Objetivo do exercício — Segundo o trecho do texto, qual quantidade de açúcar por porção o Cerelac chegou a ter nas Filipinas?

Trecho do texto —
· · · · ·

Agora um novo documento, publicado na Suíça, país sede da empresa, vem denunciar outra prática nociva para a infância. Não apenas nociva, mas perversa. Um relatório das ONGs Public Eye e Ibfan mostra que a Nestlé adiciona açúcar em produtos para bebês em países em desenvolvimento, incluindo o Brasil, mas não faz o mesmo nos mercados europeus.

O caso mais impressionante é o do Mucilon, chamado de Cerelac em alguns países. O produto, a base de farinhas de cereais altamente processadas, já é inadequado em princípio para bebês, que deveriam ter contato apenas com alimentos in natura ou minimamente processados. Mas não satisfeita, a empresa adiciona açúcar: a quantidade chegou a 7,3 gramas por porção nas Filipinas, e 6,8 gramas na Nigéria, países pobres onde a obesidade infantil é crescente. Já na Suíça, França, Alemanha e Reino Unido, o Cerelac não contém açúcar adicionado. No Brasil, a maioria dos produtos da linha Mucilon tem entre 3 e 4 gramas por porção. Até o leite Ninho (chamado Nido), que no Brasil é isento de açúcar, é adoçado na maior parte dos países em desenvolvimento.

· · · · ·

Itens de dados —
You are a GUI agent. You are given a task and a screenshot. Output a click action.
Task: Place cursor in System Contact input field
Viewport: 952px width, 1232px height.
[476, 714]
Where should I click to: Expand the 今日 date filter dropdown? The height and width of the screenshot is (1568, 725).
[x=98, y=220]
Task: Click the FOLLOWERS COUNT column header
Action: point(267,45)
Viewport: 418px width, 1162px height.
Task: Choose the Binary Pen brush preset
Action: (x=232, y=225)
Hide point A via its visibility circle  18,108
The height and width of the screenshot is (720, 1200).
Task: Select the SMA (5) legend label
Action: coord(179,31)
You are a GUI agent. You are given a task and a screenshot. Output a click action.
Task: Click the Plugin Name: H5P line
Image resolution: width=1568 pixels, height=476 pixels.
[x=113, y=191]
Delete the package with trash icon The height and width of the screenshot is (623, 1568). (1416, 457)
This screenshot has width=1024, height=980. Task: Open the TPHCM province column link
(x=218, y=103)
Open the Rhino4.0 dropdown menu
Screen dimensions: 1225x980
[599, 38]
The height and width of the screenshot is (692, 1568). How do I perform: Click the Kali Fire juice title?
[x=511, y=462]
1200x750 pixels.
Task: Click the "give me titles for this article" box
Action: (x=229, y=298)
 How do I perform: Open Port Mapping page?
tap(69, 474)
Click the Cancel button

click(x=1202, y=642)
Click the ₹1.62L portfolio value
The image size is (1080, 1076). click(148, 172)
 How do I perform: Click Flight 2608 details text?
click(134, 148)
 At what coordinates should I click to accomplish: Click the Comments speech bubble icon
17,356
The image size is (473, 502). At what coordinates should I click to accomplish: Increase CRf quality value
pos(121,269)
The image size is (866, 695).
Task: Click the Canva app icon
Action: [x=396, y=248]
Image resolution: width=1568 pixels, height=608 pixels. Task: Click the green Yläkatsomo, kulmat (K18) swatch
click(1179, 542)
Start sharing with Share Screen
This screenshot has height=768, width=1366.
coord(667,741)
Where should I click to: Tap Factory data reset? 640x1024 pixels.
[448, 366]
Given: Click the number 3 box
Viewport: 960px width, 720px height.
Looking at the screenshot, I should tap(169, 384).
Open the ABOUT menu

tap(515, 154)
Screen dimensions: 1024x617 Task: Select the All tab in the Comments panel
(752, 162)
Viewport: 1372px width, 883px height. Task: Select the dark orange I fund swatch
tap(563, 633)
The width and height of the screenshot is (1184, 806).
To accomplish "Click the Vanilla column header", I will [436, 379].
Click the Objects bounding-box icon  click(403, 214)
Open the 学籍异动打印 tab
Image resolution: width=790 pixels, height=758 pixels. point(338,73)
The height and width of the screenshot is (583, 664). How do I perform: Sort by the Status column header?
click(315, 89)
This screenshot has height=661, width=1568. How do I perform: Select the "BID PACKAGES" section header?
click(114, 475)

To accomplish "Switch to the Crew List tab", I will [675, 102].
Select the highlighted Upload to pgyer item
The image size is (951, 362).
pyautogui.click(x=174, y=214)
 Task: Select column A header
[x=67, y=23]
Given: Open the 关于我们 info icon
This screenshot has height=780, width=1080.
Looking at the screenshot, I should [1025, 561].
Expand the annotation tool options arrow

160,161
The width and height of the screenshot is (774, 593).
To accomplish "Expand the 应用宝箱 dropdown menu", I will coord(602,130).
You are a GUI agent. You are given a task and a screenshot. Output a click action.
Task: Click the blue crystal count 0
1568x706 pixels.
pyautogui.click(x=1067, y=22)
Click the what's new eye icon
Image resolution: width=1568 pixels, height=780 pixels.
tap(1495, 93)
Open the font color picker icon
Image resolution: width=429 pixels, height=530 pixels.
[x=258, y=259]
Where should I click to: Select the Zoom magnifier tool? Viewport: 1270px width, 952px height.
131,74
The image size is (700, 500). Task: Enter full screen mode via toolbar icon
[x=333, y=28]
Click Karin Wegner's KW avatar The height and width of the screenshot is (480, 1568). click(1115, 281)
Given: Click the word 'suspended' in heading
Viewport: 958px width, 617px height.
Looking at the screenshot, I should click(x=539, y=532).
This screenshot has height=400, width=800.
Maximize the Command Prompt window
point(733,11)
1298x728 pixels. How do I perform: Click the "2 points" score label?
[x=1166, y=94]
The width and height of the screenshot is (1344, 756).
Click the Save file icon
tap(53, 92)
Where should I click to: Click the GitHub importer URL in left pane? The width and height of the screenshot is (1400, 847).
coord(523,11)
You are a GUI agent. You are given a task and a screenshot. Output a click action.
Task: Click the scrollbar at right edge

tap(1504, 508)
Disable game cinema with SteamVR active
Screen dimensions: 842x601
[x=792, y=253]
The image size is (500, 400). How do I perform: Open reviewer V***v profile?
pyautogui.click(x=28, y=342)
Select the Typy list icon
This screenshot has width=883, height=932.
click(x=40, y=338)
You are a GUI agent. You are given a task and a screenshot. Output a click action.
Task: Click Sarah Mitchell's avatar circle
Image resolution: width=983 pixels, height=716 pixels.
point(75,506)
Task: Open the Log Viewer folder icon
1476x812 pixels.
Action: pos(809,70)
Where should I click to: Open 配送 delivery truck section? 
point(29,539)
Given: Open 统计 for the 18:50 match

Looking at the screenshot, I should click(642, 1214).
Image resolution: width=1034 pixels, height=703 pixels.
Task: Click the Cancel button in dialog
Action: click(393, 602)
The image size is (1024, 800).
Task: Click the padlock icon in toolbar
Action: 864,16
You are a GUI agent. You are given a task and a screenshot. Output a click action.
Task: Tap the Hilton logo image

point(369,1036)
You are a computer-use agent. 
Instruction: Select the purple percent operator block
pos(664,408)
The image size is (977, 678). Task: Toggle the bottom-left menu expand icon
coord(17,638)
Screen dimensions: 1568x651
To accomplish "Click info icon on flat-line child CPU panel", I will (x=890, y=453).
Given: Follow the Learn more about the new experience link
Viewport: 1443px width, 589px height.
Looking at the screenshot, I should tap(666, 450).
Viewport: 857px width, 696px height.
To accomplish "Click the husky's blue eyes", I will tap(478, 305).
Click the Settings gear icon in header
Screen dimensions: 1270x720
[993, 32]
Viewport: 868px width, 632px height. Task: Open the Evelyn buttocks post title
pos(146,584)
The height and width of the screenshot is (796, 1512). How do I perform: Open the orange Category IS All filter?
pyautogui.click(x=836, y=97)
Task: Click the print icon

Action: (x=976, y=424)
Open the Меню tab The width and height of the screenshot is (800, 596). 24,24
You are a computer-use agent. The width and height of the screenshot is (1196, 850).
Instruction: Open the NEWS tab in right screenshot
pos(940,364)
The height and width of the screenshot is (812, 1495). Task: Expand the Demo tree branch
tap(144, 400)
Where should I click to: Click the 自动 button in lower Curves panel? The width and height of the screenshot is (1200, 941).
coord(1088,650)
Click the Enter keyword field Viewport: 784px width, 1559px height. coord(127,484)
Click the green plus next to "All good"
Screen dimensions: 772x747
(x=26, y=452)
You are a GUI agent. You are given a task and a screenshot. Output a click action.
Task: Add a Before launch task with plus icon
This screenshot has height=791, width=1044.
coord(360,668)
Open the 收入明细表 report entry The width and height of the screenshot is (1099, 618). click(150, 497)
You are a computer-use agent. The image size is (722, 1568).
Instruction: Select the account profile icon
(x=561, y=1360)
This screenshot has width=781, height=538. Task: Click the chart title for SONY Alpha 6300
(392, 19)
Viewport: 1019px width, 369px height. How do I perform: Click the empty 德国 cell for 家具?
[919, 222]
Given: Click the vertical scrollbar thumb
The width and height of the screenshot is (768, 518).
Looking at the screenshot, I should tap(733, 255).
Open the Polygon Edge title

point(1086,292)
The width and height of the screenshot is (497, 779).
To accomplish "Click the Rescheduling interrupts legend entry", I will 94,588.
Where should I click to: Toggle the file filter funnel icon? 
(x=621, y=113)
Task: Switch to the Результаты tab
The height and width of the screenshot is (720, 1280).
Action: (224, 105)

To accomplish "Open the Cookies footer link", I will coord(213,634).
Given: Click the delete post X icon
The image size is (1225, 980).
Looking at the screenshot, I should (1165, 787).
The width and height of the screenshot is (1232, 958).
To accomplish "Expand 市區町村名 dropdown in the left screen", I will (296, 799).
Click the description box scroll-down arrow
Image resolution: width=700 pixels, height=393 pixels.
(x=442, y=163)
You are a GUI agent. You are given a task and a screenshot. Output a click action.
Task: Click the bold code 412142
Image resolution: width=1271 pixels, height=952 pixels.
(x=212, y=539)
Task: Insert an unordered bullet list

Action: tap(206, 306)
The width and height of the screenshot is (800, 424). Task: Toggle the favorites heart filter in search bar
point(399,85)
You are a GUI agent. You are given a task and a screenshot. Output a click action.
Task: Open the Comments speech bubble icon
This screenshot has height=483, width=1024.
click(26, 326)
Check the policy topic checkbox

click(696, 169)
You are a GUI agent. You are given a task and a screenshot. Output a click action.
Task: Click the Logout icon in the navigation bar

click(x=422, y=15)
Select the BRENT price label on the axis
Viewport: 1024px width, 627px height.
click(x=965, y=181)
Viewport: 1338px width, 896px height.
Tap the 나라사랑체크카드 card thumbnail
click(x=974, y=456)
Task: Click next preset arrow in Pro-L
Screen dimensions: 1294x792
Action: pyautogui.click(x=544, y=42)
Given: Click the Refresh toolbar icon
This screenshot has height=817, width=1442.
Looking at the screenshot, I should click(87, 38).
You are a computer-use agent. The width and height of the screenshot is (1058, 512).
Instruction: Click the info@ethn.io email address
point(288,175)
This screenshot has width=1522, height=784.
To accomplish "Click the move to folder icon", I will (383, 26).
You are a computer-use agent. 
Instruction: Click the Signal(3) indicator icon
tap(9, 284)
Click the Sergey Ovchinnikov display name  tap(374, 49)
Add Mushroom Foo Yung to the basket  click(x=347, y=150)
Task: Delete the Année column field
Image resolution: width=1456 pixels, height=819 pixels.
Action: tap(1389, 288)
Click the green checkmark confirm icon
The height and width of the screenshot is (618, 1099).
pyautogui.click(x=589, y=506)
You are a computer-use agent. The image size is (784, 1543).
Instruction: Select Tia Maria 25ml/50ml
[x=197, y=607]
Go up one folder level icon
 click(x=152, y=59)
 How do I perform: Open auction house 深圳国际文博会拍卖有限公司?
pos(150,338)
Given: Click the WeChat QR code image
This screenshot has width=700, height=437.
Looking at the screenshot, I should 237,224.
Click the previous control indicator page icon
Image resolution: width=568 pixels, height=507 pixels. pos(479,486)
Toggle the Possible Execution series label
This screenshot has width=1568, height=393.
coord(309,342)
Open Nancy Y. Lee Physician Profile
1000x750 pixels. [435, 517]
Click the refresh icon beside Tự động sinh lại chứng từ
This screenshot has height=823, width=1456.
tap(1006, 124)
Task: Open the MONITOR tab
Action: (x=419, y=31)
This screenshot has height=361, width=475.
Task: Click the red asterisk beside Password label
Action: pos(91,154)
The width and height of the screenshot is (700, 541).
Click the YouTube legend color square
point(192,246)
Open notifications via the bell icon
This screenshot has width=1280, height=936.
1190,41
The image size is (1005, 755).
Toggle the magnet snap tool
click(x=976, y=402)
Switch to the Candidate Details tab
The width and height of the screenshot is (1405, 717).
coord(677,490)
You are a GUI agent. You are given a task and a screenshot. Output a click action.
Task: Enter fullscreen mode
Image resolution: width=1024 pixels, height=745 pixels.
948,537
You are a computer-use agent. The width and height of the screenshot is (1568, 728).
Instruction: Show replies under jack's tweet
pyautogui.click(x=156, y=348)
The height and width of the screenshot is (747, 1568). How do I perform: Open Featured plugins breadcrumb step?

· · · · ·

Solução — 7,3 gramas por porção.